Frauen stärker durch wirtschaftliche Lage betroffen

Die Gründe für die Effekte auf unsere Psyche können verschiedene Ursachen haben, sagt der DIW-Mitarbeiter. Vor allem bei Frauen habe man deutliche Einbrüche bei der psychischen Gesundheit im Verlauf des Untersuchungszeitraum feststellen können, zum Beispiel während der Coronapandemie. Gründe dafür sieht er darin, dass:

  • die Erwerbsbeteiligung von Frauen (auch historisch gesehen) deutlich niedriger ist
  • sie im Durchschnitt einen deutlich höheren Anteil an der Care-Arbeit leisten und dadurch oft eine Mehrfachbelastung haben
  • während der Pandemie z.B. Kitas zeitweise geschlossen wurden und dadurch hauptsächlich Frauen Care-Arbeit übernommen haben, die sonst outgesourct wird
  • ein Trend zur Rückkehr zu traditionellen Rollenbildern im Verlauf der Pandemie abgezeichnet hat
"Frauen geht es erheblich schlechter als Männern mit der psychischen Gesundheit über die Zeit. Es gibt zwar einen leichten Aufholprozess von Frauen, aber dieser zaghafte Aufholprozess wurde tatsächlich im Zuge der Coronapandemie komplett zunichte gemacht."
Daniel Graeber, Deutschen Institut für Wirtschaftsforschung (DIW)

Ein deutlicher Unterschied bei der psychischen Gesundheit während einer Rezession konnte in der Studie auch zwischen unter und über 30-Jährigen festgestellt werden, sagt Daniel Graeber.

Dabei sind die jüngeren Menschen stärker von psychischen Einbrüchen betroffen, wenn die wirtschaftliche Lage im Land angespannt ist.
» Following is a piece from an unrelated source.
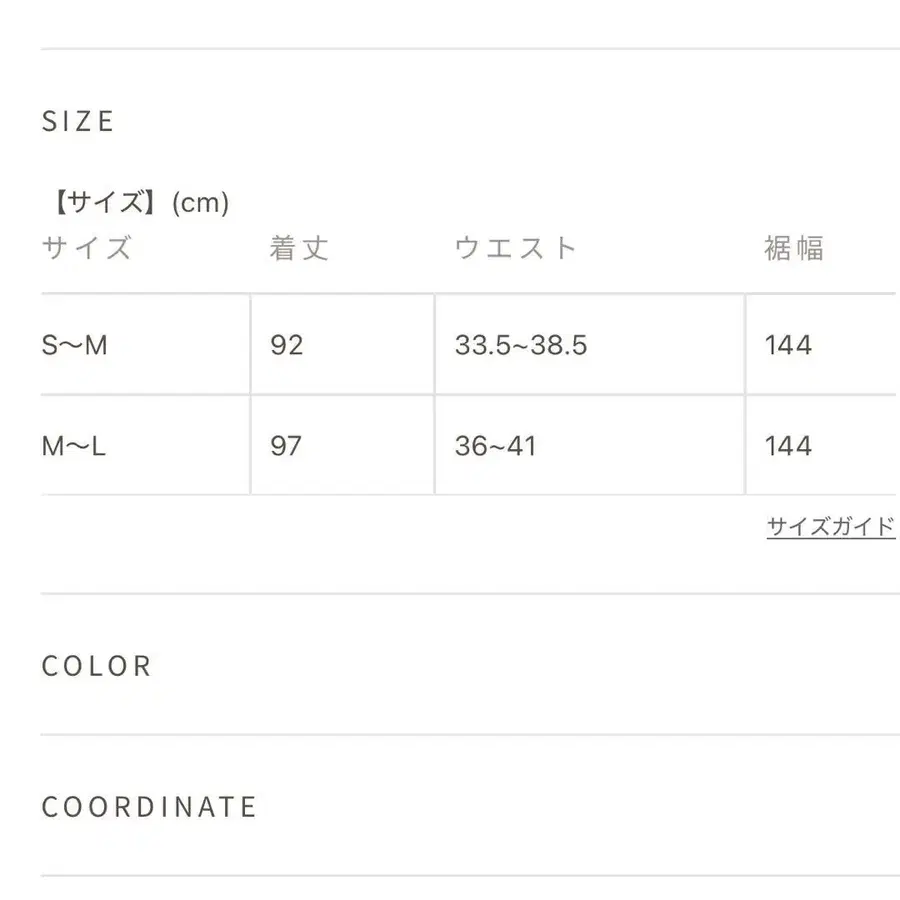Click the divider line above the SIZE heading

[470, 49]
Besonders ab dem Jahr 2014 ist diese Entwicklung deutlich an den Studienergebnissen abzulesen. Und das gleiche gelte auch für die Coronapandemie, sagt Daniel Graeber.

Daniel Graeber führt das unter anderem darauf zurück, dass mentale Gesundheit und die Behandlung von Störungen oder Erkrankungen nicht mehr so stark stigmatisiert werden wie noch in den vergangenen Jahrzehnten. Dadurch ließen sich mehr Menschen behandeln. Zugleich suchen sich viele vermutlich auch früher Hilfe bei psychischen Schwierigkeiten. Damit lässt sich dann möglicherweise der Anstieg bei den Diagnosen von psychischen Störungen bei Menschen unter dreißig Jahren erklären.
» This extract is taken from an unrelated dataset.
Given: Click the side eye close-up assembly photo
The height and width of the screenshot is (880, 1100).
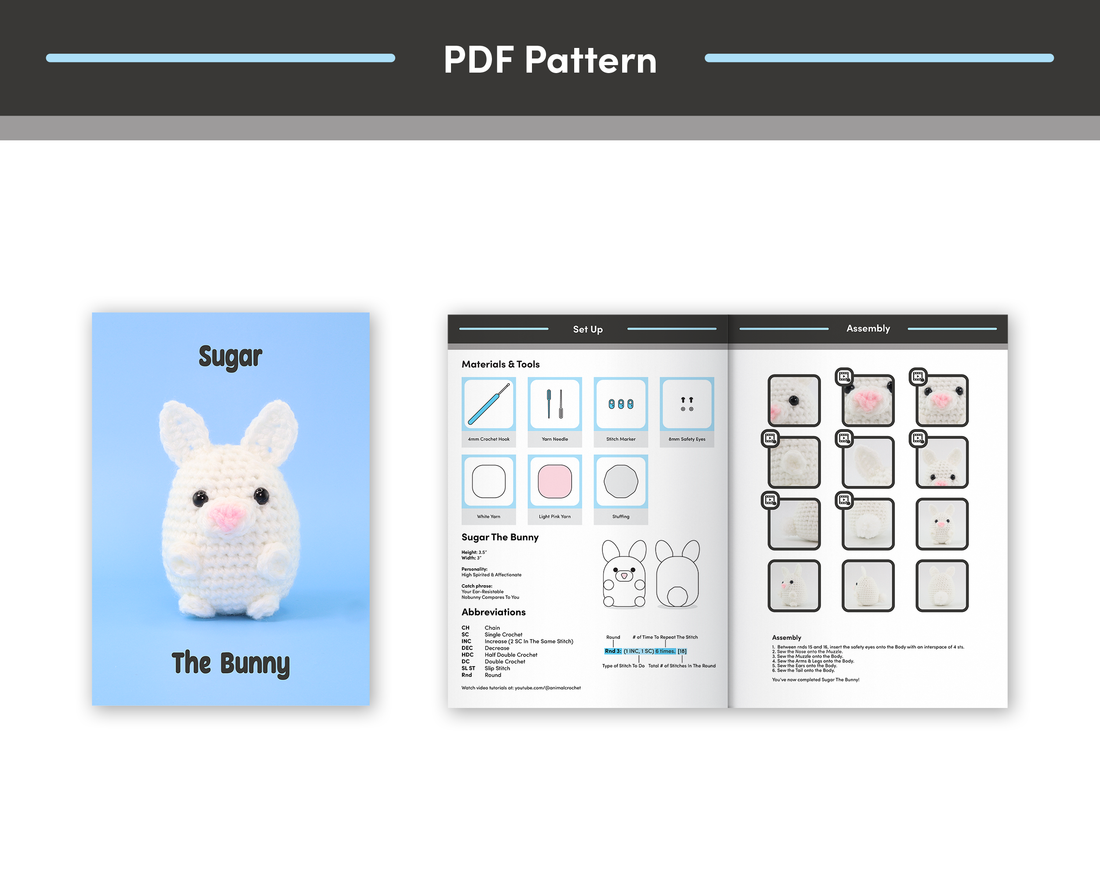Looking at the screenshot, I should 794,400.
"Während in unseren Daten die psychische Gesundheit über die Zeit gestiegen ist, gibt es vermehrt Diagnosen. Dieser zunächst unvereinbare Zusammenhang lässt sich aber womöglich erklären dadurch, dass Menschen, die psychische Probleme haben, wahrscheinlich früher und vermehrt zu Ärzten gehen als früher."
Daniel Graeber, Deutschen Institut für Wirtschaftsforschung (DIW)

Eine Prognose für die Zukunft sei natürlich spekulativ, sagt Daniel Graeber. Aber dennoch zeige sich, dass jetzt große Strukturveränderungen für die deutsche Wirtschaft anstehen würden, führt er aus. Und in deren Folge sei erwartbar, dass Menschen sich vermehrt um ihre Arbeitsplätze und ihr Auskommen Sorgen machen und sie möglicherweise beruflich auch verändern wollen könnten oder müssten.

Das sei alles potenziell mit Stress und einer erhöhten psychischen Belastung verbunden, sagt der wissenschaftliche Mitarbeiter der DIW. Insofern sei schon damit zu rechnen, dass sich die Entwicklung der kommenden Monate auch in der psychischen Gesundheit der Menschen in Deutschland niederschlage, sagt Daniel Graeber.